━━━━━ SELECTED EXTRACT

The second season aired on every Saturday Sunday at 21:30 from 8 March to 11 October 2020 and ended with 18 Episodes. Ma Ka Pa Anand has officially once again been appointed as the host for the second time. Aranthangi Nisha as the second host. The winner of the season was Vinoth Babu and his wife Sindhu.

===Contestants===
- Kumaran Thangarajan and Suhasinni
  - Kumaran Thangarajan is a Tamil actor and dancer, who predominantly works in the television industry. He made his acting debut in the Tamil serial Mappillai.
- Vinoth Babu and Hemalatha Sindhu
  - Vinoth Babu is best known for his work in the TV show 'Adhu Idhu Edhu Adhu Idhu Edhu' and Sundari Neeyum Sundaran Naanum serial on Vijay TV.
- KPY Ramar and Krishnammal
  - Ramar is a Tamil Television actor and comedian. He is best known for his work in the TV show 'Adhu Idhu Edhu Adhu Idhu Edhu' on Star Vijay.
- Ramya NSK and Sathya
  - Ramya NSK is an Indian playback singer, who has predominantly sung for Tamil language and films. Sathya SK is a Tamil Television Actor.
- TSK – Vaishnavi
  - stand-up comedian who is popularly known as a contestant on popular comedy reality show telecast by Vijay TV Kalakka Povathu Yaaru.

━━━━━━━━━━
━━━━━ RECORDS SHOWN

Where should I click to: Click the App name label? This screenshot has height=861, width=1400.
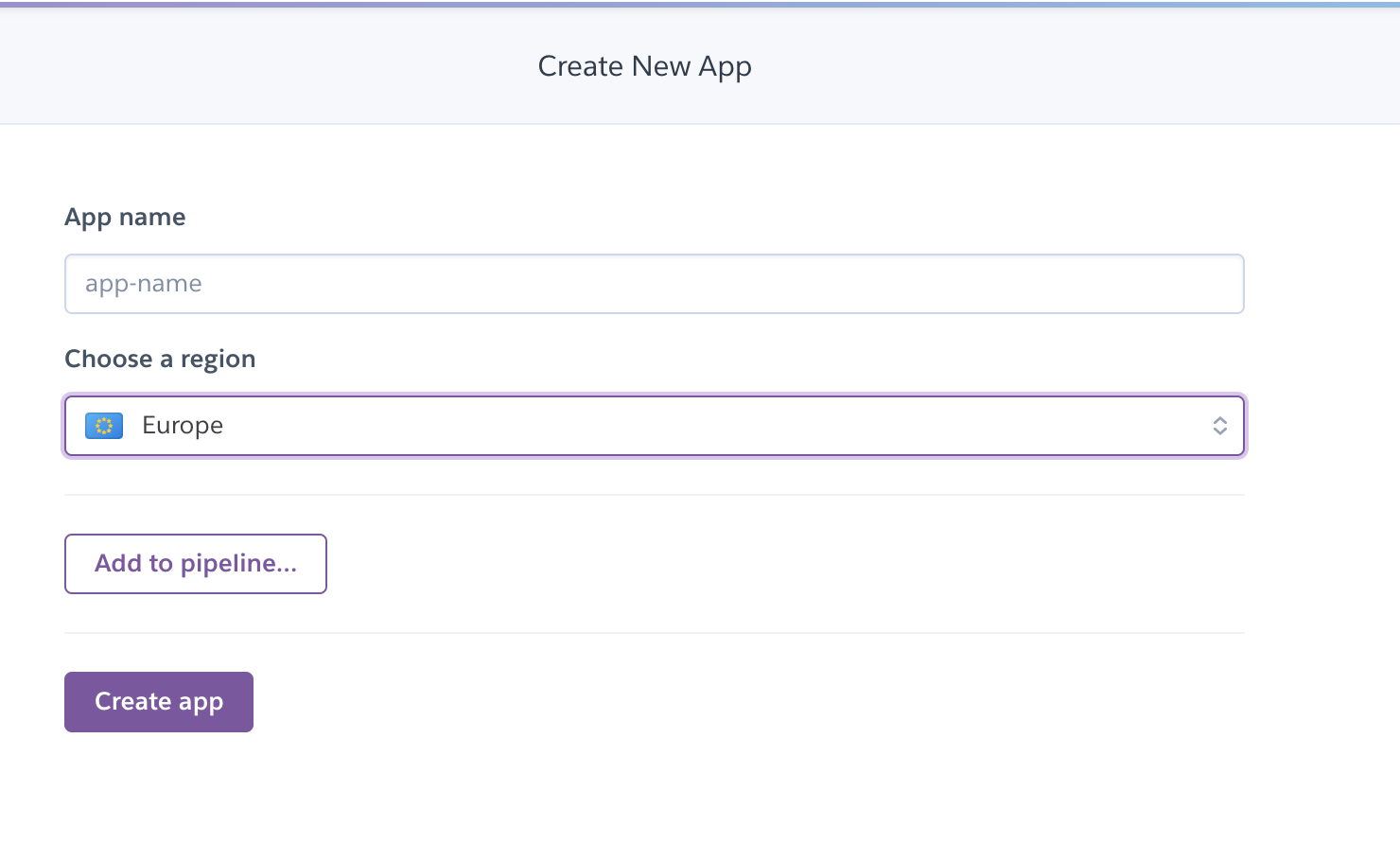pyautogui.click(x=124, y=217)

━━━━━━━━━━
━━━━━ RECORDS SHOWN

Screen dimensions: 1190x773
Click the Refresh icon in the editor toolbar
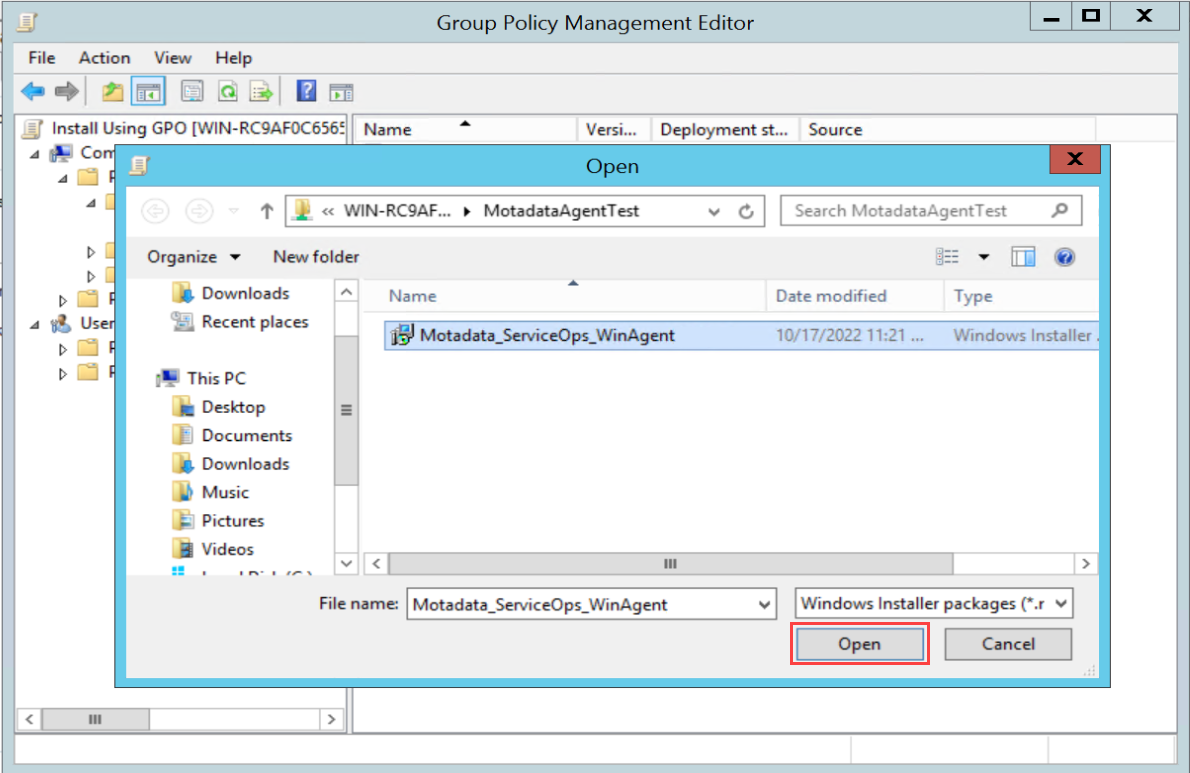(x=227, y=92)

━━━━━━━━━━

▸ **PROBLEMS TO WORK ON**
[1] In the text about the show's second season, who won that season?
[2] Carry on the text about the show's second season, starting right after its final sentence.

▸ **EXERCISE RESULTS**
[1] Vinoth Babu and his wife Sindhu won the season.

[2]
- Vadivel Balaji - Jyothilakshmi
  - Vadivel Balaji is an actor, comedian who is popularly known as in Kolamaavu Kokila Tamil film and on popular comedy reality show telecast by Vijay Television 'Adhu Idhu Edhu' & 'Kalakka Povadhu Yaaru'
- KPY Palani and Sangeetha
  - Palani is a stand-up comedian who is popularly known as a contestant on popular comedy reality show telecast by Vijay Television 'Kalakka Povadhu Yaaru Season 5'.
- Syed Anwar Ahmed and Sameera Sherief
  - Syed Anwar is an Indian Television actor and Film producer. In 2011, he made acting and production debut in Tamil Television with Pirivom Santhippom. Sameera Sherief is an Indian television actress and producer who acted in Tamil serial Rekka Katti Parakkudhu Manasu in 2018.
- Murugan and Kirushnaveni
  - Murugan is one of the Super Singer 7.
- Sharmila Thapa and Raghu
  - Sharmila Thapa is an Indian actress, VJ as well as an anchor, who is predominantly working in Tamil film along with television industry. Raghu is an choreographer.
- Anjali and Pirabakar
  - Kannan is a contestant on popular comedy reality show telecast by Vijay TV 'Kalakka Povadhu Yaaru Season 8'. Anjali is also acting in the Vijay TV serial Thaenmozhi B.A.

==Season 3==

The third Season of Mr and Mrs Chinnathirai started on 24 April 2021 and ended on 12 December 2021with 58 Episodes. The show main hosted by Ma Ka Pa Anand and Archana Chandhoke. Aranthangi Nisha, Manimegalai and Bala as special hosts. Gopinath Chandran and Devadarshini has officially once again been appointed as the Judges for the third time. The winner of the season was Sarath and his wife Krithika. The top 6 were Sarath & Krithika, Yogesh & Myna Nandhini, Jack & Roshini, Yuvraj & Gayathri, Vinoth & Aishwarya and Rajmohan & Kavitha.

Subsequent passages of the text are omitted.